AIM A:
From the article on Suresh Kumar's nomination, reproduce the passage starting with "Secunderabad-born Suresh Kumar, who" and going on through "or early March.".
AIM B:
In the article on Suresh Kumar's nomination, which two Senate committees approved it?

Secunderabad-born Suresh Kumar, who was also a former Doordarshan sports and news anchor 30 years ago, is on track to becoming the senior-most Indian American in the department of commerce when his nomination by President Obama to be assistant secretary of commerce and director general of the United States and Foreign Commerce Service, sailed through two key US senate committees.
The senate banking committee and commerce committee approved Kumar's nomination, which was buoyed by a rousing introduction of Kumar by Senator Robert Menendez of New Jersey, where Kumar has resided since 1993, and it's now the full senate that has got to vote on his nomination, and sources said he could be in place in his job at commerce by late this month or early March.
Kumar told rediff.com, "I am rearing to go and put into effect all of my ideas and priorities on my agenda to help US businesses seeking to expand overseas. "I couldn't wait to be confirmed (by the full Senate)," he said, declaring that "the momentum has to be there, otherwise it gets boring."
Kumar said, "Fortunately or unfortunately, I happen to be one of only 6 per cent of cases having to go through two committees. Everyone, generally only goes through one, like Raj (Shah, administrator of the US agency for international development) and Richard (Verma, assistant secretary of state for legislative affairs)."
"But this is because of the vastness and the jurisdiction of the portfolio I guess that I have to go through two (committees)," he added. "So each one had to schedule their vote at their own time, each one does their mark-up on their own time, and now it depends on the floor vote."

DATA SHOWN:
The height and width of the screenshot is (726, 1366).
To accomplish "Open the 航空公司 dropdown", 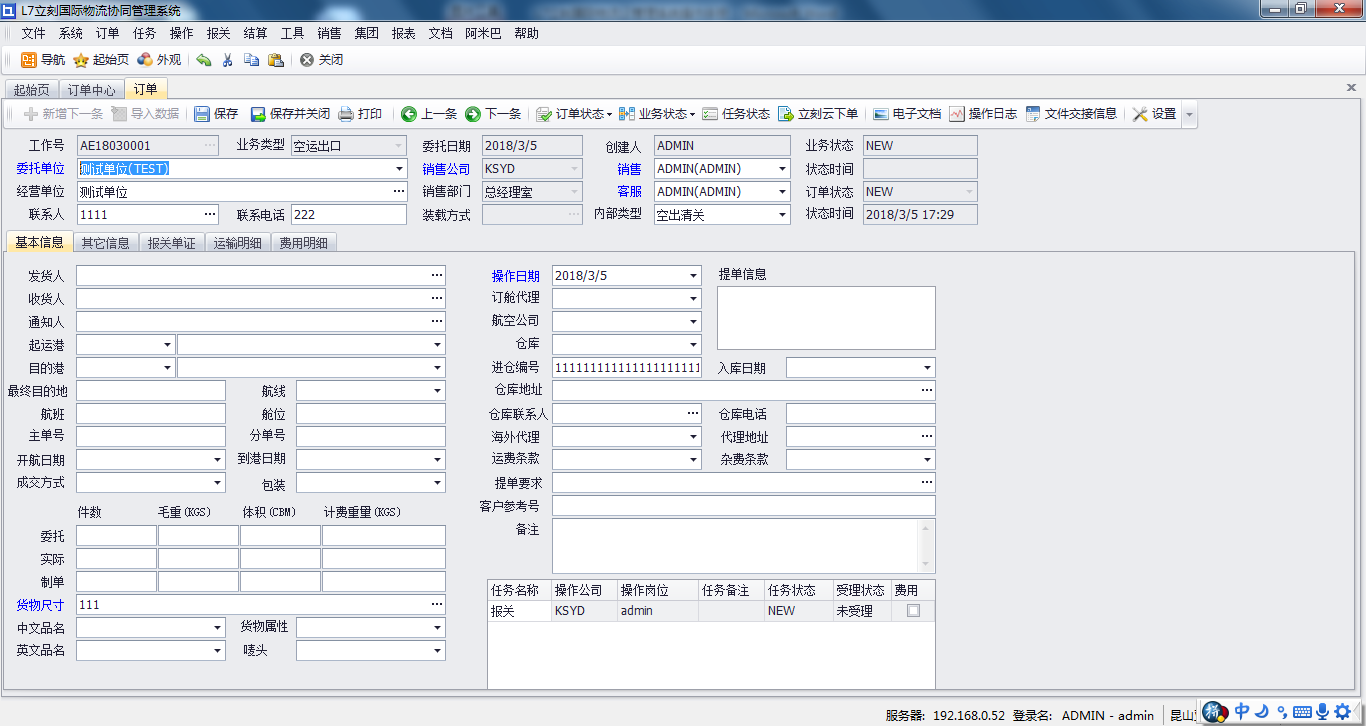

TASK ANSWER A:
Secunderabad-born Suresh Kumar, who was also a former Doordarshan sports and news anchor 30 years ago, is on track to becoming the senior-most Indian American in the department of commerce when his nomination by President Obama to be assistant secretary of commerce and director general of the United States and Foreign Commerce Service, sailed through two key US senate committees.
The senate banking committee and commerce committee approved Kumar's nomination, which was buoyed by a rousing introduction of Kumar by Senator Robert Menendez of New Jersey, where Kumar has resided since 1993, and it's now the full senate that has got to vote on his nomination, and sources said he could be in place in his job at commerce by late this month or early March.

TASK ANSWER B:
The Senate banking committee and the commerce committee approved it.